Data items
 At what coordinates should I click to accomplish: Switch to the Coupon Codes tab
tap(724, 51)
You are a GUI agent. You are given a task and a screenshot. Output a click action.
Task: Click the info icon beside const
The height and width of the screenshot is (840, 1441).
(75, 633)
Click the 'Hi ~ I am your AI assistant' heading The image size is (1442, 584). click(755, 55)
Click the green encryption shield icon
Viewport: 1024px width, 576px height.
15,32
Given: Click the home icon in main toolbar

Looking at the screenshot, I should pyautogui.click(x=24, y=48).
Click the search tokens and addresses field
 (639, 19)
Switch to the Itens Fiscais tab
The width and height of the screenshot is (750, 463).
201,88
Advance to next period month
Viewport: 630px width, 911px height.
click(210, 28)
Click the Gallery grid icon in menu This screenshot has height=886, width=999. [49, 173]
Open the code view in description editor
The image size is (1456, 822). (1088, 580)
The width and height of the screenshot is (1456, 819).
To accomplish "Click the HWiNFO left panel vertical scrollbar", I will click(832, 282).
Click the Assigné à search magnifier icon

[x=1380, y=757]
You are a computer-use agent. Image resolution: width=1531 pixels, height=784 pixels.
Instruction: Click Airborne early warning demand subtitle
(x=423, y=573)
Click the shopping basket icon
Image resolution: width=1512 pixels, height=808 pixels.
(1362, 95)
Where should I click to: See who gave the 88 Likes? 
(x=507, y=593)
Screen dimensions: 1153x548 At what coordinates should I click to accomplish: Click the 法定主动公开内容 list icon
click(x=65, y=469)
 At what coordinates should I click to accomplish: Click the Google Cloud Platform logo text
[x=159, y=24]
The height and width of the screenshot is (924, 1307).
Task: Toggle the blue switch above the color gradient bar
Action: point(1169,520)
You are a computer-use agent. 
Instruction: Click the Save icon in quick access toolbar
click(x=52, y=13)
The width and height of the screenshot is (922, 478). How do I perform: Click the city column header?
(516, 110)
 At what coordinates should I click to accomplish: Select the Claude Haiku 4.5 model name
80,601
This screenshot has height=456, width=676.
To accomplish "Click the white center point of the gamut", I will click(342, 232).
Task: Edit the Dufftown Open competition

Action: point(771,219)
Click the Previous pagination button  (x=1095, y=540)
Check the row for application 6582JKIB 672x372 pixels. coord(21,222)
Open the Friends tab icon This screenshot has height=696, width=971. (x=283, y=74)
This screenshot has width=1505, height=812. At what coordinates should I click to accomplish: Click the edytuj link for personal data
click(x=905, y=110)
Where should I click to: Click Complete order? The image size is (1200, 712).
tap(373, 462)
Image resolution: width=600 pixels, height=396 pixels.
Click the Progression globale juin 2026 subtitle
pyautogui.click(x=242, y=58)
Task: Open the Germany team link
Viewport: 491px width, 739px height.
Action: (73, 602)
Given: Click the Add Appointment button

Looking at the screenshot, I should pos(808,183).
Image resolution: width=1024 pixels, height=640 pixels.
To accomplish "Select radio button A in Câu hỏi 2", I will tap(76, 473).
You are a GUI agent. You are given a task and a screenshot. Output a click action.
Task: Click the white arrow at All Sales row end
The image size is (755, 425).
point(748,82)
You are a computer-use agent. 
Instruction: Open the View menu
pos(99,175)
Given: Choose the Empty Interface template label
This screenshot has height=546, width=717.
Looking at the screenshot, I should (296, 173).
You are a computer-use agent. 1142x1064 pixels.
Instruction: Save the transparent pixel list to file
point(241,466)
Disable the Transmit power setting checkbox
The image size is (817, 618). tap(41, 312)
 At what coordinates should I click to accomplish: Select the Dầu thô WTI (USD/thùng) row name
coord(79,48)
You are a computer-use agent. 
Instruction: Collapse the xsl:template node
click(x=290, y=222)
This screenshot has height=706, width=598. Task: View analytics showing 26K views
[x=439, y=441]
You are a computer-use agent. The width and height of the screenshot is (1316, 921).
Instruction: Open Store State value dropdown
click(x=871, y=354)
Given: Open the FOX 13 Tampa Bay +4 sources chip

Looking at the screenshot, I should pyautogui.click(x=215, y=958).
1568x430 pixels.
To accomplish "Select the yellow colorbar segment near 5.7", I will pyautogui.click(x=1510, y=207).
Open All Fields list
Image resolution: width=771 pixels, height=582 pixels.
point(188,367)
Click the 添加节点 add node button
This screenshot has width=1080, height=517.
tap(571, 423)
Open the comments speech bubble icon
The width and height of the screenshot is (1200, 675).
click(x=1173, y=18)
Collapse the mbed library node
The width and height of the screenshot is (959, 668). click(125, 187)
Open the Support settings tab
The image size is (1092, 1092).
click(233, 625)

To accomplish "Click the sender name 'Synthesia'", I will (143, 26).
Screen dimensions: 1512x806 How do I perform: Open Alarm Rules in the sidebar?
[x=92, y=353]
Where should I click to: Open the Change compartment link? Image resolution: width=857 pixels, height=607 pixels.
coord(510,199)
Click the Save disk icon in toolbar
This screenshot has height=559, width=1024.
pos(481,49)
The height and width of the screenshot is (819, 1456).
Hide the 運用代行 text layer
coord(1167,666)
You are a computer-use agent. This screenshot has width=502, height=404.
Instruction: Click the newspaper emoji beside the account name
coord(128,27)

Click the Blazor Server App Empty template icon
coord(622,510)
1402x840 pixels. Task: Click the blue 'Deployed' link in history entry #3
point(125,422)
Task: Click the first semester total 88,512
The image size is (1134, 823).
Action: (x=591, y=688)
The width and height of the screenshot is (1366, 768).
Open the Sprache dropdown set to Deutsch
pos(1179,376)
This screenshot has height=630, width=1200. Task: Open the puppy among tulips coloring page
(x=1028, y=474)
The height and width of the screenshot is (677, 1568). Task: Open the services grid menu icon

» **What needs to be done**
Find each line in the items above that contains the string "text", and copy those lines.

» **Output below**
 At what coordinates should I click to accomplish: Click the Google Cloud Platform logo text
Hide the 運用代行 text layer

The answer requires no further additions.